Gedung Negara Grahadi terletak di jantung Kota Surabaya, berdekatan dengan kawasan perbelanjaan Tunjungan Plaza dan Plaza Surabaya.

Dilansir dari Indonesia Tourism, nama Grahadi berasal dari bahasa Sanskerta, gabungan kata Graha dan Adi, yang berarti rumah yang bernilai dan memiliki derajat yang tinggi. Makna tersebut tercermin dari kekokohan bangunannya yang mampu bertahan dalam bentuk aslinya selama lebih dari dua abad.

Selain karena keindahan fasad dan arsitekturnya, daya tarik Gedung Negara Grahadi juga terletak pada nilai sejarahnya sebagai saksi bisu perjalanan Kota Surabaya.

Gedung Negara Grahadi memiliki dua lantai, dengan luas bangunan induk 2.016 m² dan bangunan penunjang seluas 4.125,75 m², berdiri di atas lahan seluas 16.284 m². Pada lantai pertama, gedung ini terbagi ke dalam beberapa ruangan, termasuk ruang tamu serta ruang rapat Muspida Tingkat I Jawa Timur.

Dilansir dari East Java, sebagian lahan yang digunakan untuk membangun Gedung Grahadi merupakan tanah milik seorang saudagar China kaya, yang pada awalnya menolak untuk menjual tanahnya. Tanah itu akhirnya dibeli oleh pemerintah dengan ganti rugi sebesar segobang atau setara 1,5 sen.

Dirk van Hogendorp menghabiskan biaya sebesar 14.000 ringgit untuk membangun rumah kebunnya itu. Namun, ia hanya sempat merasakan kenyamanan tinggal di sana selama tiga tahun sebelum akhirnya ditangkap dan dibawa ke Batavia.

Pada tahun 1810, Jenderal Daendels dari Belanda melakukan perbaikan terhadap Gedung Grahadi ketika berkunjung ke Surabaya. Ia berkeinginan menjadikan Grahadi sebagai sebuah istana. Atas arahan Daendels, tuinhuis bekas milik Dirk van Hogendrop di renovasi total dengan gaya Indis Empire Style

Pada tahun 1870, gedung ini resmi sebagai kediaman Residen Surabaya. Ketika masa pendudukan Jepang, bangunan tersebut digunakan sebagai rumah bagi Gubernur Jepang (Syuuchockan Kakka).

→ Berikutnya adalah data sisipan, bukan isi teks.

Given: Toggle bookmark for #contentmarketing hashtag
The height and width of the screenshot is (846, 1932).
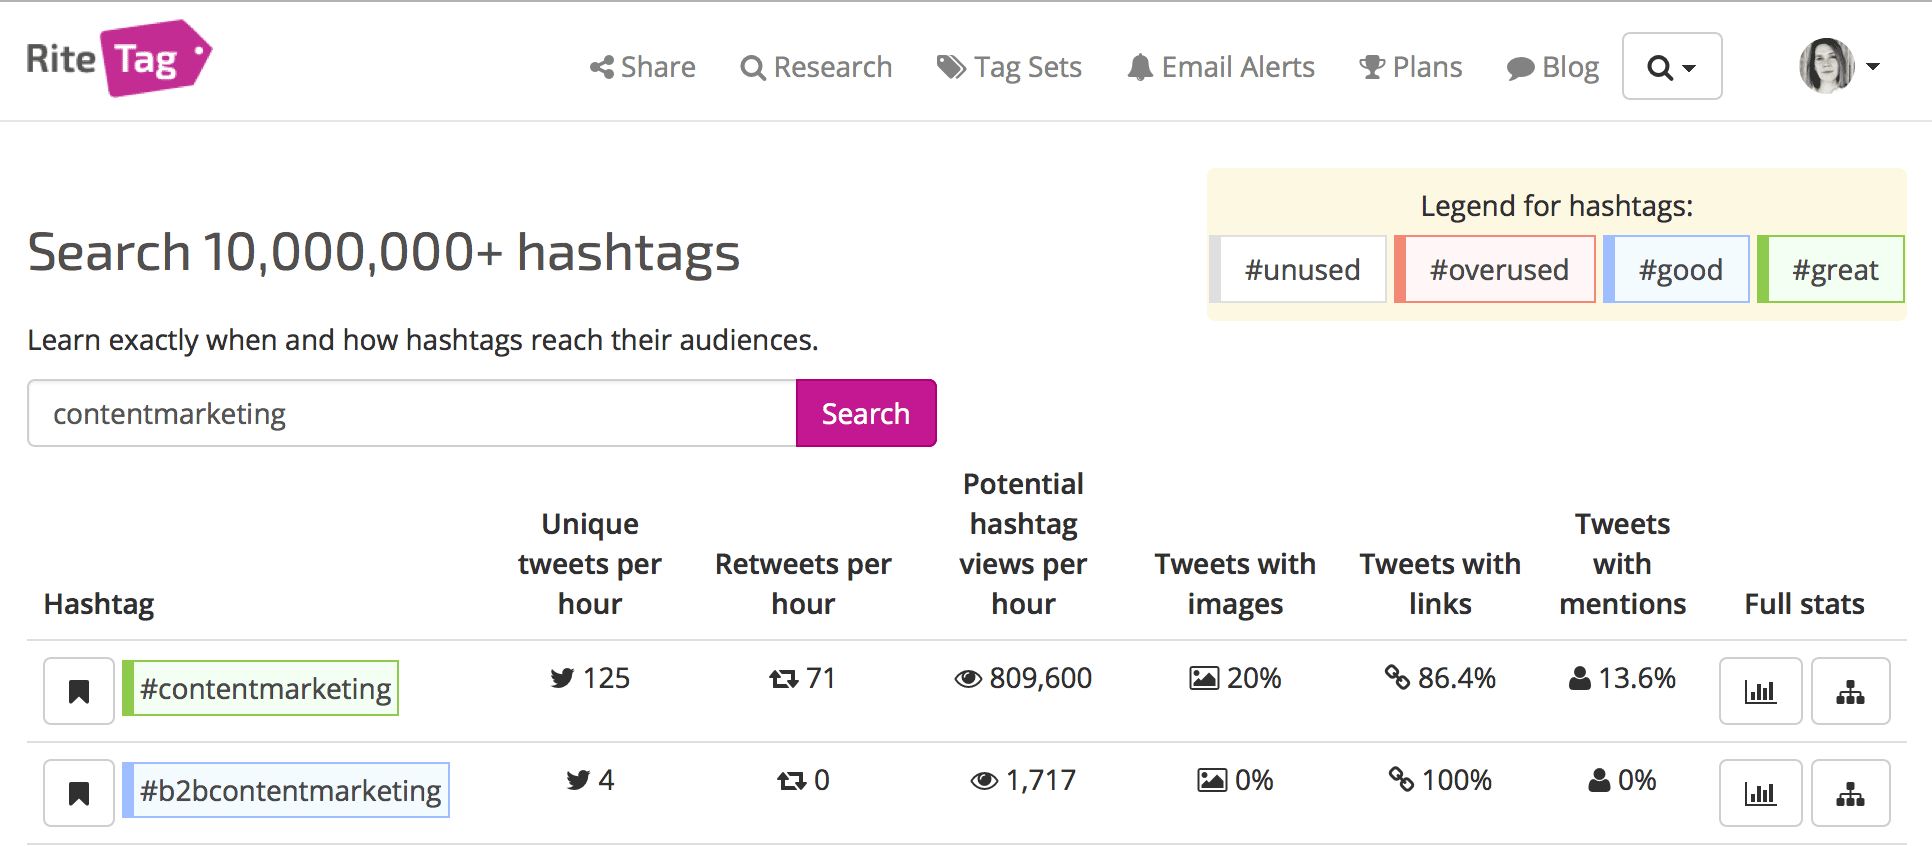Looking at the screenshot, I should tap(79, 691).
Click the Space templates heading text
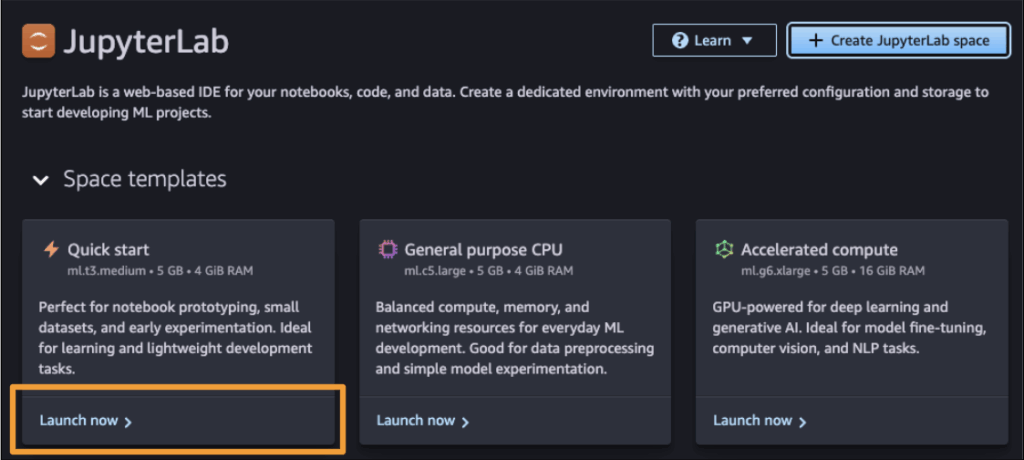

Selain itu, Gedung Grahadi pernah digunakan sebagai tempat sidang Raad Van Justitie (Pengadilan Tinggi), bahkan menjadi lokasi penyelenggaraan pesta dan resepsi dansa.

Sejak 1991, Pemerintah Provinsi Jawa Timur membuka Gedung Grahadi untuk kegiatan wisata, bersamaan dengan Kantor Gubernur Jawa Timur.

Hingga kini, Gedung Negara Grahadi digunakan sebagai rumah dinas Gubernur Jawa Timur. Gedung ini juga kerap menjadi tempat beristirahat dan singgah bagi para Presiden RI ketika melakukan kunjungan kerja ke Surabaya dan wilayah sekitarnya.

Sejak era pemerintahan Presiden Joko Widodo, sayap kanan atau sisi barat bangunan utama Gedung Grahadi difungsikan sebagai Ruang Presiden, yaitu tempat menginap Presiden Republik Indonesia saat melakukan kunjungan kerja ke Kota Surabaya.